» Aim of the task
Answer these questions using the fertility treatment framework below.
(a) From what date did all NHS funded Scottish centres pause services?
(b) From what date does the framework plan to restart fertility services?
(c) Which regulatory authority's guidance will be used for the restart?

** Text shown follows **

Publication - Advice and guidance

Coronavirus (COVID-19): fertility treatment - plans for restarting treatment - framework

In response to the direct threat of COVID-19 to patients, the wider Scottish population and NHS Scotland services, all NHS funded Scottish centres took the decision to pause services from 17 March 2020. This document sets out the plans for restarting fertility services from 18 May 2020.

Coronavirus (COVID-19): fertility treatment - plans for restarting treatment - framework
2 Principles of Restarting Fertility treatment

2 Principles of Restarting Fertility treatment

Prior to re-introduction of fertility treatment, clinics must formulate a robust and measured plan to resume services which will ensure safe and effective treatment in combination with minimising patient and staff risk of Covid-19. This is an unprecedented situation and there is limited literature to guide a restart strategy. Hence, we will use guidance issued by the professional bodies (ESHRE & BFS/ARCS)[2,3], regulatory authority (HFEA)[4], public health and Government[5]. We will also learn from experiences of colleagues in other countries who are ahead of UK in this pandemic [6] and take in consideration of risks in pregnancy[7].

At all times any decision about fertility treatments will ensure that critical requirements are met as advised by HFEA (Table 1 & 3), abide by principles laid down by the First Minister[5](Table 2) and professional bodies (Table 4) in the framework for decision making in relation to COVID-19.

** End of Text shown **
** Recorded information follows **

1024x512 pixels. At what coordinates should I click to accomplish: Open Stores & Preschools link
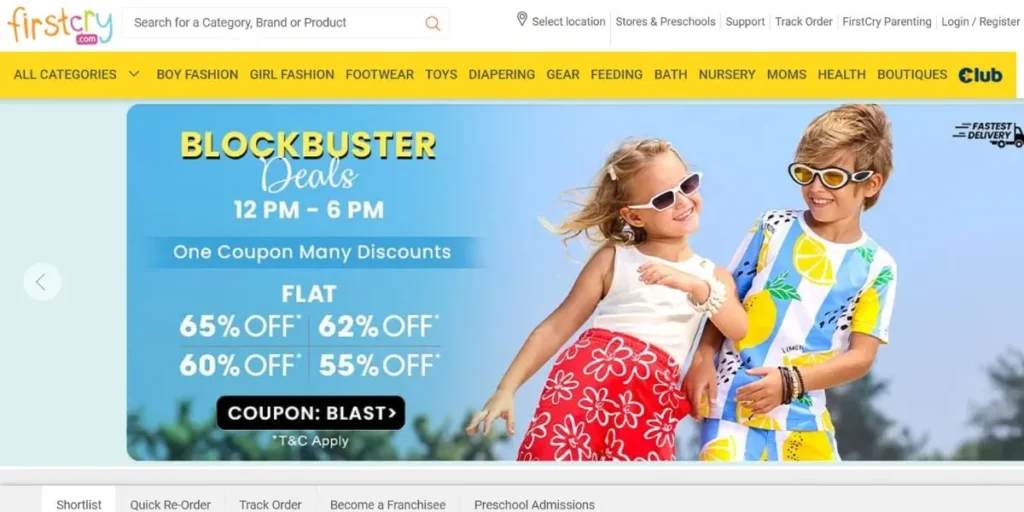pos(665,22)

** End of Recorded information **

» Answer box
(a) 17 March 2020
(b) 18 May 2020
(c) HFEA